Поцелуй был краток и длился всего на долю секунды дольше, чтобы считаться целомудренным, но мне хватило и этого мгновения: сердце ухнуло вниз, ноги стали ватными, а в голове образовалась пустота.

Эта пустота помешала мне напугаться…  хотя стоило бы, и помешала вовремя вспомнить, что можно говорить вслух. Я немо уставилась на Кайлеана.

Кайлеан в ответ пожал плечами — жест мог бы показаться безразличным, если бы его лицо не излучало поистине мальчишеское удовлетворение.

— Давно хотел узнать…  можете не уходить в монастырь, Данимира Андреевна.

Я не смогла ответить — просто не знала, что сказать.

Он взмахнул рукой, щёлкнул пальцами, и рёв водопада вновь с силой ударил по ушам.

Кайлеан, глядя на меня, выговорил что-то ещё, но расслышать его слова было невозможно. Потом он показал мне сжатый кулак и начал отсчёт, выкидывая пальцы.

На счёт «три» мы, по-прежнему держась за руки, прыгнули вниз.

Вторая часть

1

Падение длилось вечность, но вечностью не закончилось. Приземлились мы относительно мягко, упав на упругую поверхность, покрытую тканью, однако какое-то время лежали, слегка оглушённые, не шевелясь и не расцепляя рук.
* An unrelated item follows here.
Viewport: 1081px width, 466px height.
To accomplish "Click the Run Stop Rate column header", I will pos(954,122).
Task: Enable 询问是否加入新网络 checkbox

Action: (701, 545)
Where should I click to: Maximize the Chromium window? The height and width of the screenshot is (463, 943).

Широко раскрыв глаза, я смотрела вверх.

Помещение, в центре которого мы оказались, было просторным и круглым. Высоко над нами парило перекрытие — крыша красивой куполообразной формы, но при этом всё равно какого-то промышленного вида. Купол, собранный из листов серебристого металла, был опоясан трубами-воздуховодами. Подкупольное пространство перечёркивалось балками. По верхнему ярусу стены шли широкие арочные окна с частым переплётом, вдоль них — галерейка, огороженная тонкими железными перилами.

Сквозь окна проникал яркий солнечный свет и освещал цепи, спускающиеся с балок. На цепях на разной высоте были укреплены массивные деревянные брусья.

Спорткомплекс для Гулливера?

Мой взгляд опустился ниже.

Стены из прямоугольных блоков грубо тёсаного, красновато-коричневого — на солнце красно-оранжевого — камня были разделены по горизонтали на несколько этажей; многочисленные металлические лестницы, ведущие от уровня к уровню, переходы и площадки присутствовали в изобилии. Меж ними змеились трубы разнообразного диаметра и непонятного назначения. Примерно посередине, на уровне третьего этажа, располагались огромные запертые ворота с широкими подмостками перед ними.

Фабрика по производству…  производству чего?

— Я когда-нибудь говорил, Данимира Андреевна, что вы умница? — прозвучало сбоку.

Я повернула голову.

Кайлеан глядел на меня и улыбался непривычно мягко.

По его умиротворённому виду сразу же стало ясно, что дела хороши, но мои брови вопросительно приподнялись.

— Можете говорить, всё закончилось. Мы дома.

— Нет, никогда! — вымолвила я с трагической горечью. — Вы говорили, что я пилю вас, и что вру всё время, и что я вас достала. Ещё вы сказали, что я толстая и голос у меня писклявый. А про умницу — никогда.

Он моргнул.

— Не говорил я, что вы толстая…  — пробормотал Кайлеан. — С чего мне такое говорить?

— Вы предположили, что на мне брюки лопнут. Два раза. Ладно, если бы один раз. А то дважды!

Он снова моргнул, потом догадался и хмыкнул:

— Перестаньте дурачиться, прекрасно знаете, что я вовсе не то имел в виду.

Я рассматривала его довольное, но осунувшееся лицо…  под глазами залегли глубокие тени, на подбородке и скулах проступила щетина…  Сколько же мы шли?

— Тяжело было? — спросила я.

Кайлеан прикрыл глаза, затем взглянул вновь, пристально и остро.

— Вы умница, Данимира Андреевна, — произнёс он на этот раз без тени улыбки. — И мне нравится ваш голос.

От этих простых слов к голове прихлынула кровь. Я вдруг живо осознала, что лежим мы в опасной близости, по-прежнему держимся за руки, и что во взгляде Кайлеана начинает проступать некое не свойственное ему выражение. Именно такое выражение появилось у него перед тем, как он меня поцеловал — там, посреди водопада.